*Task objective*.
Repeat the data exactly, so that every line matches the original.

------ Data shown

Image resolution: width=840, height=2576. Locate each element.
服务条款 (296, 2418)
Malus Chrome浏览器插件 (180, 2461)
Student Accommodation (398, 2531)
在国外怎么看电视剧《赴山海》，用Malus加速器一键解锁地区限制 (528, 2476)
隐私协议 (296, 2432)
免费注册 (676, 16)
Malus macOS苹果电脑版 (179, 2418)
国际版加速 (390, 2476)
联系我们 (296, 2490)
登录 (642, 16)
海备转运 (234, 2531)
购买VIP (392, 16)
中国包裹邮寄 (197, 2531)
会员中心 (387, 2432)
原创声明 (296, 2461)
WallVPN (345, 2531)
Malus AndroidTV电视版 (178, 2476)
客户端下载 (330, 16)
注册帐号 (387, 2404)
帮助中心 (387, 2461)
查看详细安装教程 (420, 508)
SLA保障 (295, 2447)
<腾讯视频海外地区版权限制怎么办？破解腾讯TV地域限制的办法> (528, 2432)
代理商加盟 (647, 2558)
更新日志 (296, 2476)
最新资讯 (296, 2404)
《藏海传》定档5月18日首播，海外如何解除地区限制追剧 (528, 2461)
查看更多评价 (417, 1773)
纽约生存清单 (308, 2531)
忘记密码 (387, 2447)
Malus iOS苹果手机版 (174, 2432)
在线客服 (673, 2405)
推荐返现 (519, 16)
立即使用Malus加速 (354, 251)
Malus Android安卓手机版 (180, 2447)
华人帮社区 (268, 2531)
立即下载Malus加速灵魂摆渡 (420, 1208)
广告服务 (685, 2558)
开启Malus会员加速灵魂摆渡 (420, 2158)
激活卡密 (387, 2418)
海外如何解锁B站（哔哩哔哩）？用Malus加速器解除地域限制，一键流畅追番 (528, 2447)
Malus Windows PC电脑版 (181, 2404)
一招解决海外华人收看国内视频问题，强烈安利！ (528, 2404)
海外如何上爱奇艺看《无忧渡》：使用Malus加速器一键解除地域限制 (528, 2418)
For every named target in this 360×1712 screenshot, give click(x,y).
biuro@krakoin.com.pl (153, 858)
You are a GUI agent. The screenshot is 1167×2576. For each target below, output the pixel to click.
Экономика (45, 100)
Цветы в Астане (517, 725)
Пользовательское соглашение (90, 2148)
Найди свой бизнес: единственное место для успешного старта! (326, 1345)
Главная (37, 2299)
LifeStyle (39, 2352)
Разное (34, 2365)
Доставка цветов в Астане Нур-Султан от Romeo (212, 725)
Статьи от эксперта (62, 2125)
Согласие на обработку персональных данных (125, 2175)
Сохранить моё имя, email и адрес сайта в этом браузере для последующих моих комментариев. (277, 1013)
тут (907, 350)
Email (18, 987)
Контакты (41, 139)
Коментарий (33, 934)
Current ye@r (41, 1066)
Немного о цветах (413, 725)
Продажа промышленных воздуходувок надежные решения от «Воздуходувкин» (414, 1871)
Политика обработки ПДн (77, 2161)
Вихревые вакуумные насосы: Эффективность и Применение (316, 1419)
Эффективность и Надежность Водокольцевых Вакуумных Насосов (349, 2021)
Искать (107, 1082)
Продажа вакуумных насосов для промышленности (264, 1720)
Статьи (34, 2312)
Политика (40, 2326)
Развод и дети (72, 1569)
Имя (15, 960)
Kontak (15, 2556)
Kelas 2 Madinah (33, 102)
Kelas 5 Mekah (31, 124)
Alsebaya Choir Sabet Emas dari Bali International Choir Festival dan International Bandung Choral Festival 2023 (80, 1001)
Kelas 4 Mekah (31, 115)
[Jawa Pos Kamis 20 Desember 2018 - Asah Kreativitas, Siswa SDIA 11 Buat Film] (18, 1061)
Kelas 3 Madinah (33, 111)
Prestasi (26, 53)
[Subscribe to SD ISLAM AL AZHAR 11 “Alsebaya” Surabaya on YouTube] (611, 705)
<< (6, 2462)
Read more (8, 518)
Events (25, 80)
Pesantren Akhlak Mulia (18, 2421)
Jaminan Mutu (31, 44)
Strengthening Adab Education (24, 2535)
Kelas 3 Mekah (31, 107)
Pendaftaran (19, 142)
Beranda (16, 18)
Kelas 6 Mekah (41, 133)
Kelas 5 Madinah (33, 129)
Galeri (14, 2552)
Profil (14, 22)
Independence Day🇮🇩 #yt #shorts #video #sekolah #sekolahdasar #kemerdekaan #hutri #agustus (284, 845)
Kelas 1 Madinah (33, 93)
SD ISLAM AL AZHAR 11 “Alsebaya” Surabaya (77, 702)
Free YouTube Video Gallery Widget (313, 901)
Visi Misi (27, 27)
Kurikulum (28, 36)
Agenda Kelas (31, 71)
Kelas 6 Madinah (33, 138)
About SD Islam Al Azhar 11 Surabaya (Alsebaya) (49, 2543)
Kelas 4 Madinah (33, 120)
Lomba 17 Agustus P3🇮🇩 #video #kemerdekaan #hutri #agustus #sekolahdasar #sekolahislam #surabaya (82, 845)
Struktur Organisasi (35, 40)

------------

*Response to the task*.
Image resolution: width=840, height=2576. Locate each element.
服务条款 (296, 2418)
Malus Chrome浏览器插件 (180, 2461)
Student Accommodation (398, 2531)
在国外怎么看电视剧《赴山海》，用Malus加速器一键解锁地区限制 (528, 2476)
隐私协议 (296, 2432)
免费注册 (676, 16)
Malus macOS苹果电脑版 (179, 2418)
国际版加速 (390, 2476)
联系我们 (296, 2490)
登录 (642, 16)
海备转运 (234, 2531)
购买VIP (392, 16)
中国包裹邮寄 (197, 2531)
会员中心 (387, 2432)
原创声明 (296, 2461)
WallVPN (345, 2531)
Malus AndroidTV电视版 (178, 2476)
客户端下载 (330, 16)
注册帐号 (387, 2404)
帮助中心 (387, 2461)
查看详细安装教程 (420, 508)
SLA保障 (295, 2447)
<腾讯视频海外地区版权限制怎么办？破解腾讯TV地域限制的办法> (528, 2432)
代理商加盟 (647, 2558)
更新日志 (296, 2476)
最新资讯 (296, 2404)
《藏海传》定档5月18日首播，海外如何解除地区限制追剧 (528, 2461)
查看更多评价 (417, 1773)
纽约生存清单 (308, 2531)
忘记密码 (387, 2447)
Malus iOS苹果手机版 (174, 2432)
在线客服 (673, 2405)
推荐返现 (519, 16)
立即使用Malus加速 (354, 251)
Malus Android安卓手机版 (180, 2447)
华人帮社区 (268, 2531)
立即下载Malus加速灵魂摆渡 (420, 1208)
广告服务 (685, 2558)
开启Malus会员加速灵魂摆渡 (420, 2158)
激活卡密 (387, 2418)
海外如何解锁B站（哔哩哔哩）？用Malus加速器解除地域限制，一键流畅追番 (528, 2447)
Malus Windows PC电脑版 (181, 2404)
一招解决海外华人收看国内视频问题，强烈安利！ (528, 2404)
海外如何上爱奇艺看《无忧渡》：使用Malus加速器一键解除地域限制 (528, 2418)
For every named target in this 360×1712 screenshot, give click(x,y).
biuro@krakoin.com.pl (153, 858)
You are a GUI agent. The screenshot is 1167×2576. For each target below, output the pixel to click.
Экономика (45, 100)
Цветы в Астане (517, 725)
Пользовательское соглашение (90, 2148)
Найди свой бизнес: единственное место для успешного старта! (326, 1345)
Главная (37, 2299)
LifeStyle (39, 2352)
Разное (34, 2365)
Доставка цветов в Астане Нур-Султан от Romeo (212, 725)
Статьи от эксперта (62, 2125)
Согласие на обработку персональных данных (125, 2175)
Сохранить моё имя, email и адрес сайта в этом браузере для последующих моих комментариев. (277, 1013)
тут (907, 350)
Email (18, 987)
Контакты (41, 139)
Коментарий (33, 934)
Current ye@r (41, 1066)
Немного о цветах (413, 725)
Продажа промышленных воздуходувок надежные решения от «Воздуходувкин» (414, 1871)
Политика обработки ПДн (77, 2161)
Вихревые вакуумные насосы: Эффективность и Применение (316, 1419)
Эффективность и Надежность Водокольцевых Вакуумных Насосов (349, 2021)
Искать (107, 1082)
Продажа вакуумных насосов для промышленности (264, 1720)
Статьи (34, 2312)
Политика (40, 2326)
Развод и дети (72, 1569)
Имя (15, 960)
Kontak (15, 2556)
Kelas 2 Madinah (33, 102)
Kelas 5 Mekah (31, 124)
Alsebaya Choir Sabet Emas dari Bali International Choir Festival dan International Bandung Choral Festival 2023 (80, 1001)
Kelas 4 Mekah (31, 115)
[Jawa Pos Kamis 20 Desember 2018 - Asah Kreativitas, Siswa SDIA 11 Buat Film] (18, 1061)
Kelas 3 Madinah (33, 111)
Prestasi (26, 53)
[Subscribe to SD ISLAM AL AZHAR 11 “Alsebaya” Surabaya on YouTube] (611, 705)
<< (6, 2462)
Read more (8, 518)
Events (25, 80)
Pesantren Akhlak Mulia (18, 2421)
Jaminan Mutu (31, 44)
Strengthening Adab Education (24, 2535)
Kelas 3 Mekah (31, 107)
Pendaftaran (19, 142)
Beranda (16, 18)
Kelas 6 Mekah (41, 133)
Kelas 5 Madinah (33, 129)
Galeri (14, 2552)
Profil (14, 22)
Independence Day🇮🇩 #yt #shorts #video #sekolah #sekolahdasar #kemerdekaan #hutri #agustus (284, 845)
Kelas 1 Madinah (33, 93)
SD ISLAM AL AZHAR 11 “Alsebaya” Surabaya (77, 702)
Free YouTube Video Gallery Widget (313, 901)
Visi Misi (27, 27)
Kurikulum (28, 36)
Agenda Kelas (31, 71)
Kelas 6 Madinah (33, 138)
About SD Islam Al Azhar 11 Surabaya (Alsebaya) (49, 2543)
Kelas 4 Madinah (33, 120)
Lomba 17 Agustus P3🇮🇩 #video #kemerdekaan #hutri #agustus #sekolahdasar #sekolahislam #surabaya (82, 845)
Struktur Organisasi (35, 40)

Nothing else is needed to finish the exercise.